**EXERCISE REQUIREMENTS**. Repeat every entry word for word; omit all pictures.

**DATA PROVIDED**.
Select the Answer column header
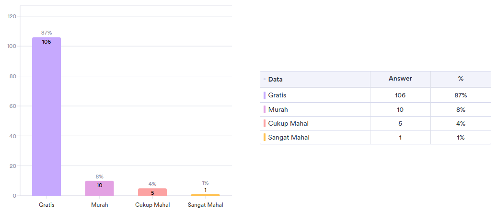click(x=400, y=79)
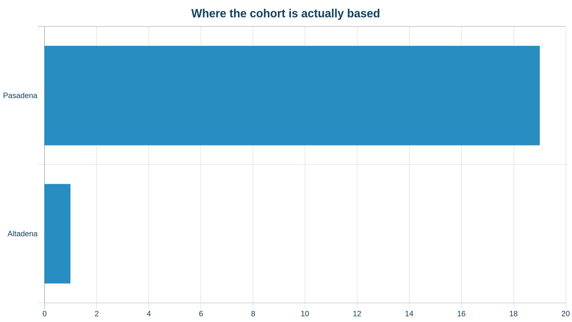Click the x-axis tick label 8

[253, 314]
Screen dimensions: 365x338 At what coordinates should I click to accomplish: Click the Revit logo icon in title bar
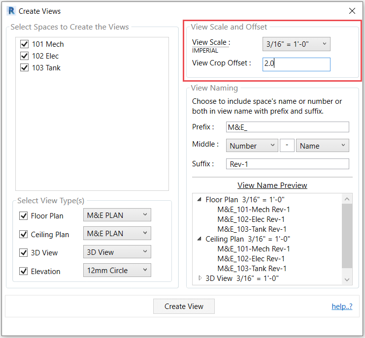11,11
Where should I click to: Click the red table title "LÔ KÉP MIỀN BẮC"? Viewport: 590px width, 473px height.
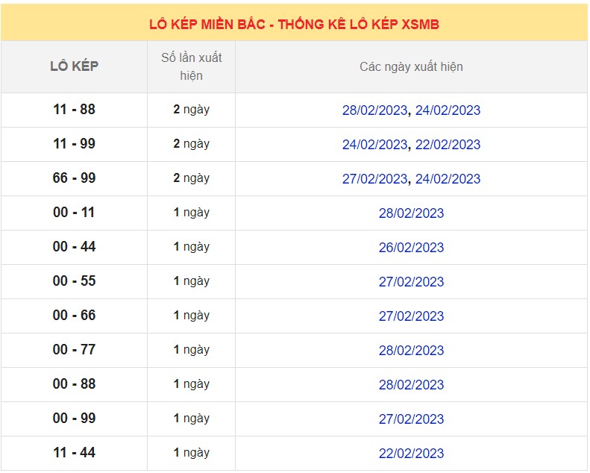pyautogui.click(x=294, y=25)
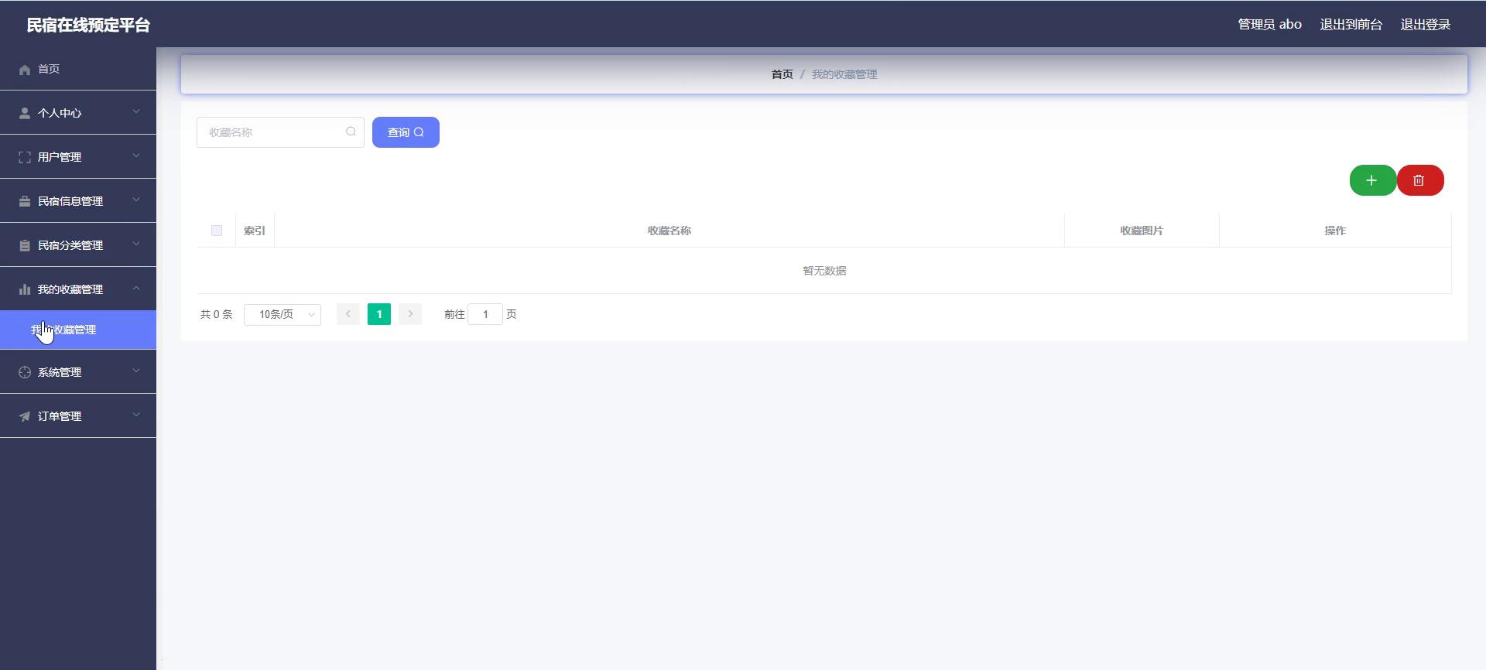Click the green plus add button

[x=1372, y=180]
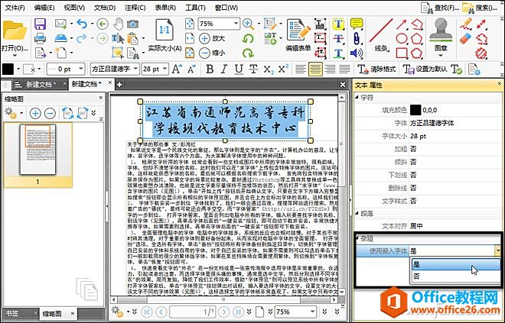Open the 文件(F) menu

tap(15, 7)
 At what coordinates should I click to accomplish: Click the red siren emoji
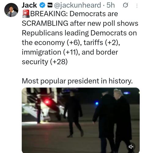(26, 14)
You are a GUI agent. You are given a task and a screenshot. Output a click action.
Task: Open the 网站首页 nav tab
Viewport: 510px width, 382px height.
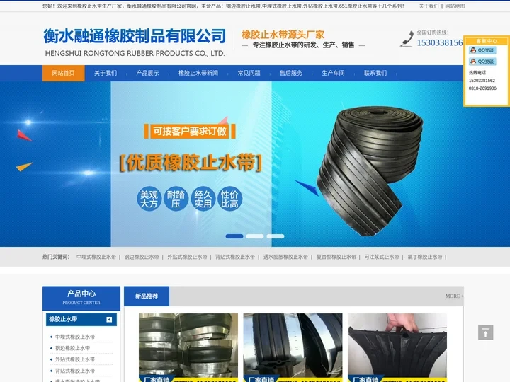click(x=63, y=73)
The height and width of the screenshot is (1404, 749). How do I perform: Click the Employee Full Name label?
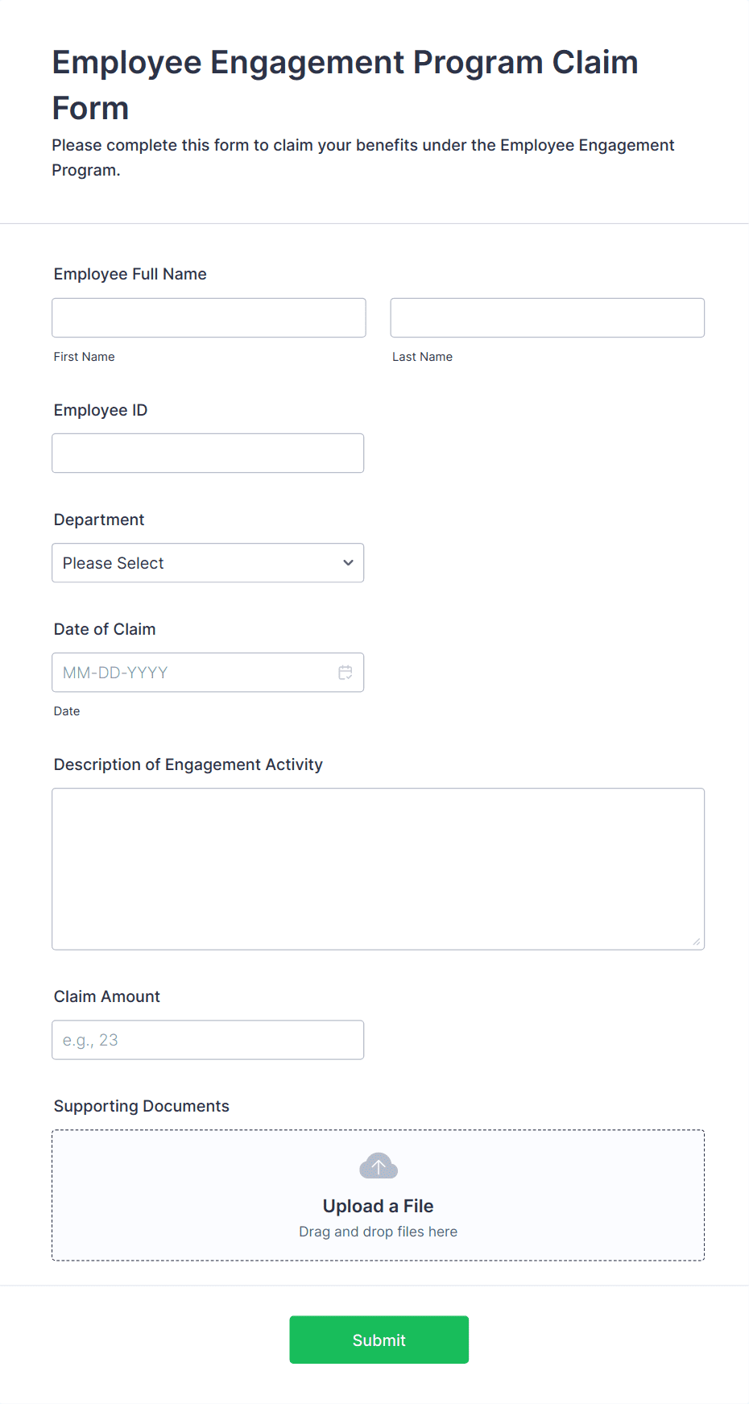point(130,274)
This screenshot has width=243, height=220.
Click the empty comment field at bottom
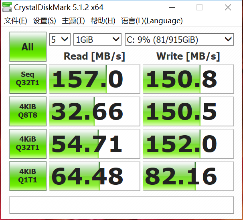click(x=121, y=205)
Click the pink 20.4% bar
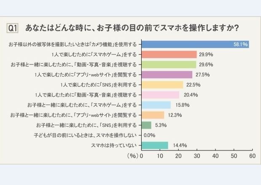Viewport: 261px width, 185px height. click(x=160, y=95)
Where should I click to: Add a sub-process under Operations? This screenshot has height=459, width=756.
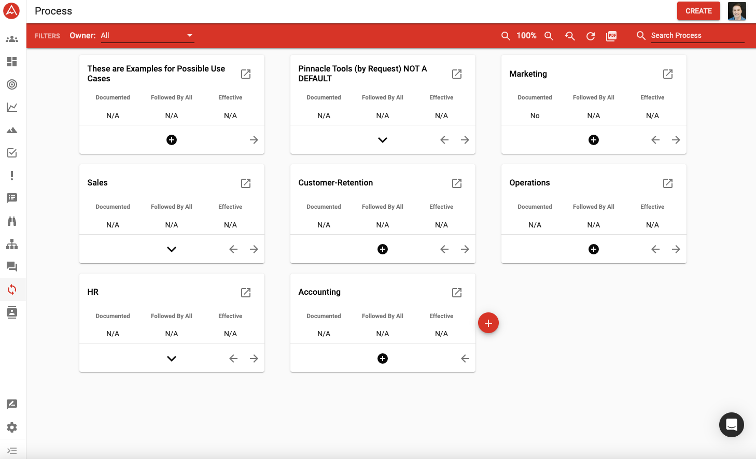tap(594, 249)
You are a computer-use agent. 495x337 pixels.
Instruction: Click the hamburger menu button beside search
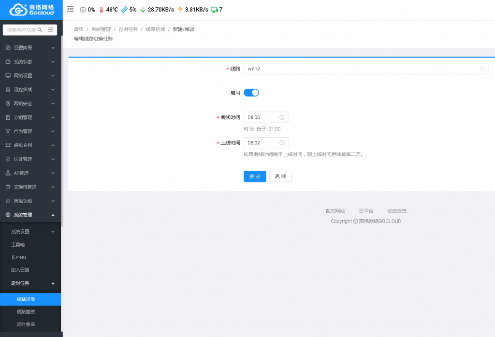pyautogui.click(x=50, y=30)
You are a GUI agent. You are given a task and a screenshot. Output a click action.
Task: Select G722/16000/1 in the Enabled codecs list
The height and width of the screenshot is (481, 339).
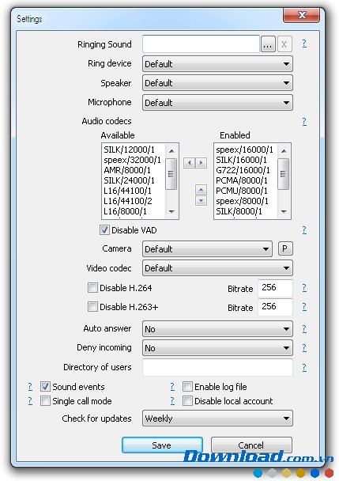(243, 170)
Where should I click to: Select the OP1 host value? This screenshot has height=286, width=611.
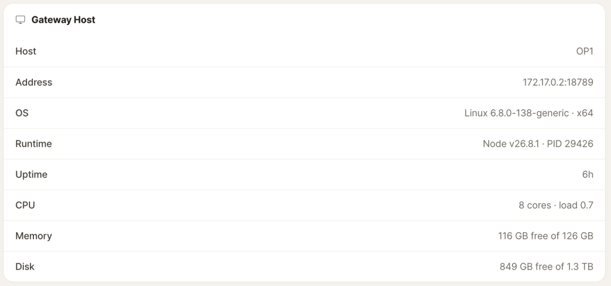(584, 51)
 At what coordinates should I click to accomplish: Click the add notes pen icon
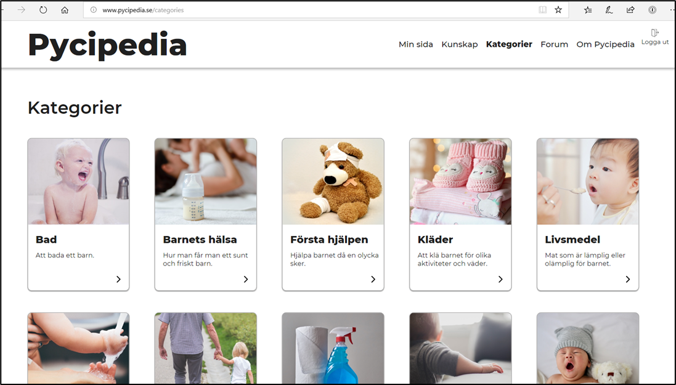(x=609, y=10)
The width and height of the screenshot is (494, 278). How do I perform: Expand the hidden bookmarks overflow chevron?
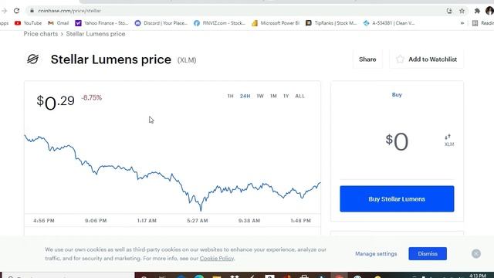462,23
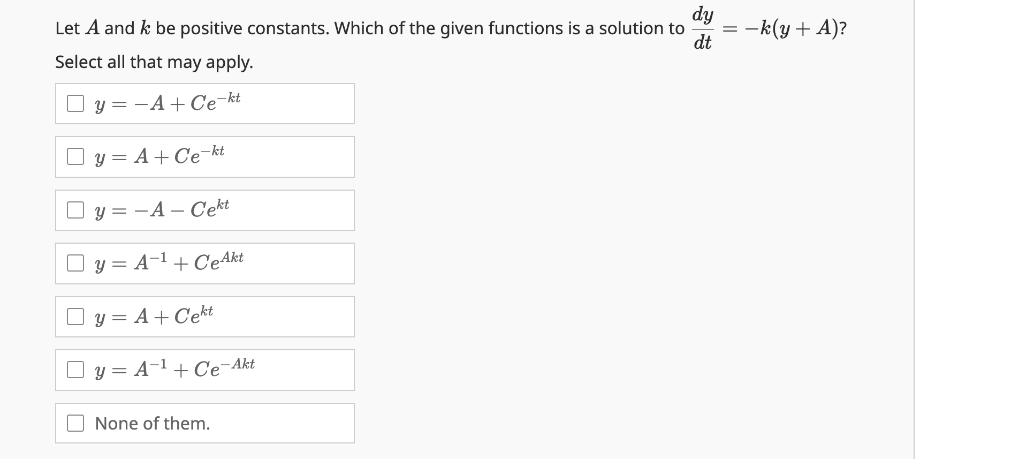Click the checkbox for the first answer choice
The height and width of the screenshot is (459, 1011).
pyautogui.click(x=75, y=103)
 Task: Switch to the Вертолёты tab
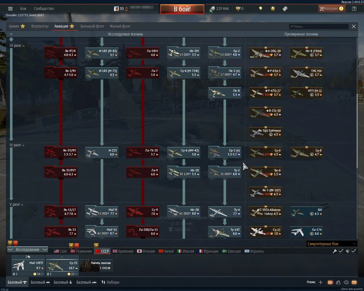(x=40, y=26)
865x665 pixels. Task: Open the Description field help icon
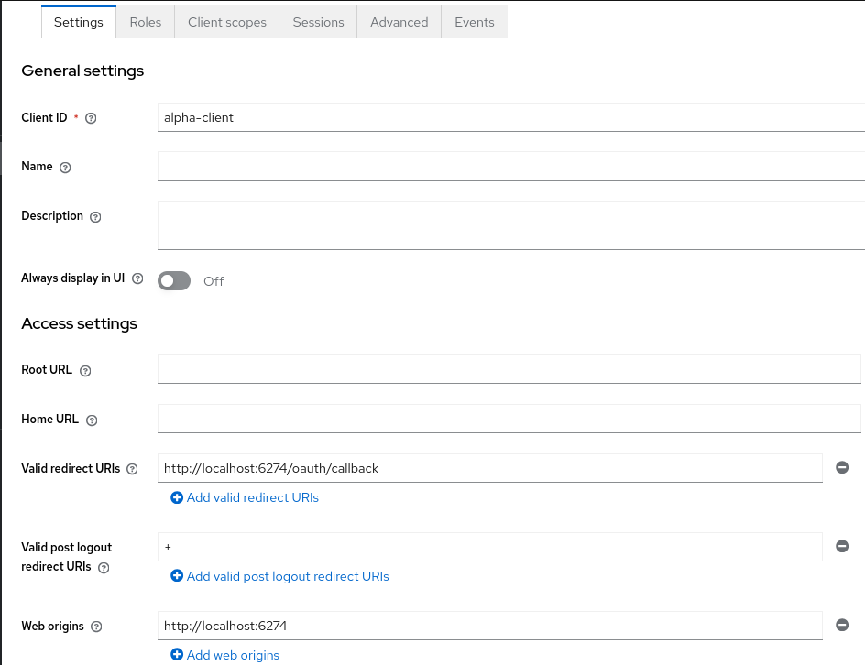click(95, 217)
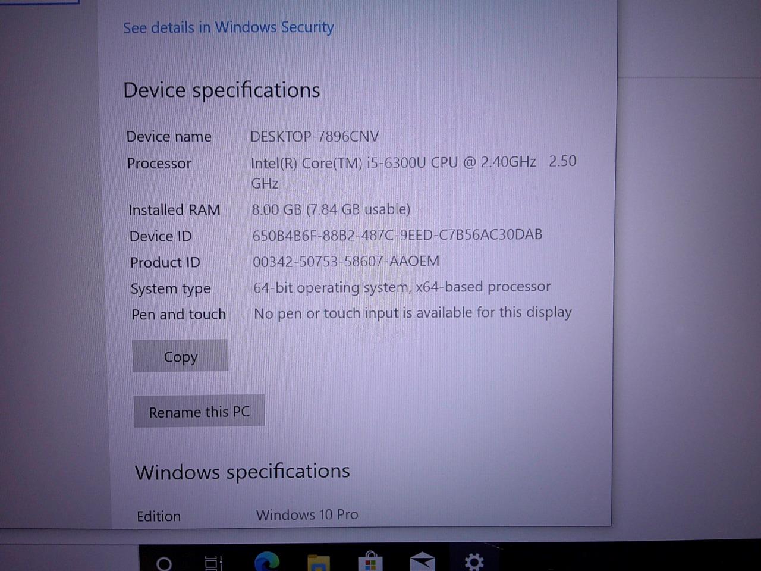Screen dimensions: 761x571
Task: Click the DESKTOP-7896CNV device name value
Action: pyautogui.click(x=315, y=136)
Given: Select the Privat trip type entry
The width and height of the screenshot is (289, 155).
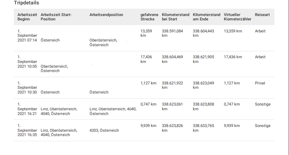Looking at the screenshot, I should pos(260,83).
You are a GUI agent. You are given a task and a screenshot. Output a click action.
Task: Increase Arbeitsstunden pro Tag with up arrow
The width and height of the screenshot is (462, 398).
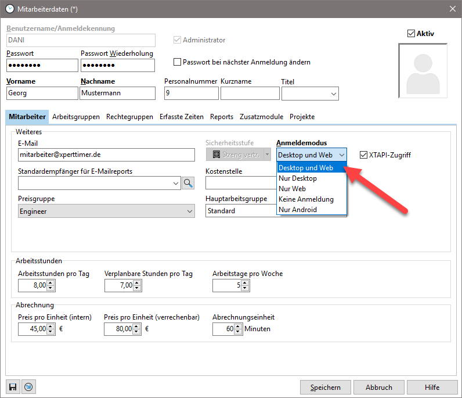(50, 282)
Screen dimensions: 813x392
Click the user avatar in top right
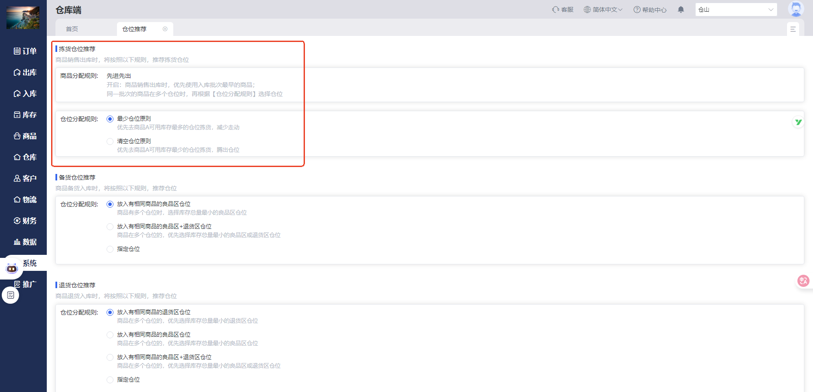796,9
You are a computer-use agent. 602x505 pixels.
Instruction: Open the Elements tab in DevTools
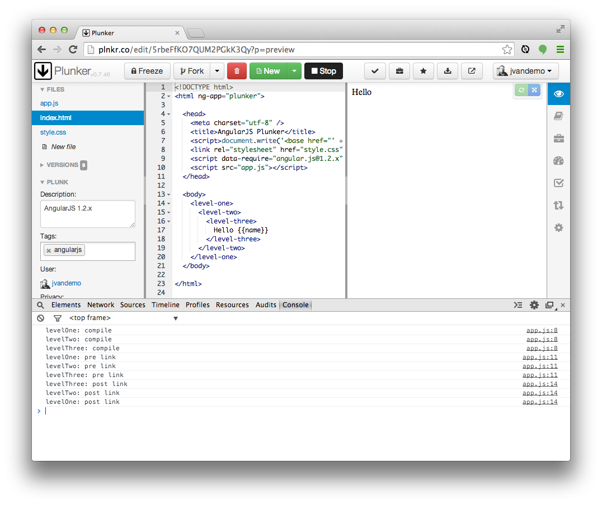point(66,305)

**EXERCISE RESULT**.
Select the Answer column header
click(x=400, y=79)
Click the x-axis tick label 8

[253, 314]
Screen dimensions: 365x338 At what coordinates should I click to accomplish: Click the Revit logo icon in title bar
11,11
Where should I click to: Click the red table title "LÔ KÉP MIỀN BẮC"? Viewport: 590px width, 473px height.
pyautogui.click(x=294, y=25)
Click the green plus add button

[x=1372, y=180]
Open the 文件(F) menu

tap(15, 7)
 At what coordinates should I click to accomplish: Click the red siren emoji
(26, 14)
You are a GUI agent. You are given a task and a screenshot. Output a click action.
Task: Open the 网站首页 nav tab
Viewport: 510px width, 382px height.
click(x=63, y=73)
The height and width of the screenshot is (1404, 749). How do I perform: Click the Employee Full Name label?
point(130,274)
This screenshot has width=243, height=220.
Click the empty comment field at bottom
click(x=121, y=205)
Click the pink 20.4% bar
Viewport: 261px width, 185px height. click(x=160, y=95)
Where should I click to: Add a sub-process under Operations? This screenshot has height=459, width=756.
tap(594, 249)
You are a computer-use agent. 495x337 pixels.
Instruction: Click the hamburger menu button beside search
pyautogui.click(x=50, y=30)
You are a GUI agent. You are given a task and a screenshot. Output a click action.
Task: Select G722/16000/1 in the Enabled codecs list
The height and width of the screenshot is (481, 339).
(243, 170)
Where should I click to: Select the OP1 host value? This screenshot has height=286, width=611.
(584, 51)
 At what coordinates should I click to accomplish: Click the add notes pen icon
(x=609, y=10)
The width and height of the screenshot is (494, 278). How do I perform: Expand the hidden bookmarks overflow chevron?
462,23
Click the checkbox for the first answer choice
The height and width of the screenshot is (459, 1011).
pyautogui.click(x=75, y=103)
 Task: Switch to the Вертолёты tab
(x=40, y=26)
865x665 pixels. Task: Open the Description field help icon
click(95, 217)
Screen dimensions: 761x571
Task: Click the DESKTOP-7896CNV device name value
Action: pyautogui.click(x=315, y=136)
Given: Select the Privat trip type entry
The width and height of the screenshot is (289, 155).
Looking at the screenshot, I should pos(260,83).
You are a GUI agent. You are given a task and a screenshot. Output a click action.
Task: Increase Arbeitsstunden pro Tag with up arrow
The width and height of the screenshot is (462, 398).
(50, 282)
Screen dimensions: 813x392
Click the user avatar in top right
796,9
You are a computer-use agent. 602x505 pixels.
Instruction: Open the Elements tab in DevTools
point(66,305)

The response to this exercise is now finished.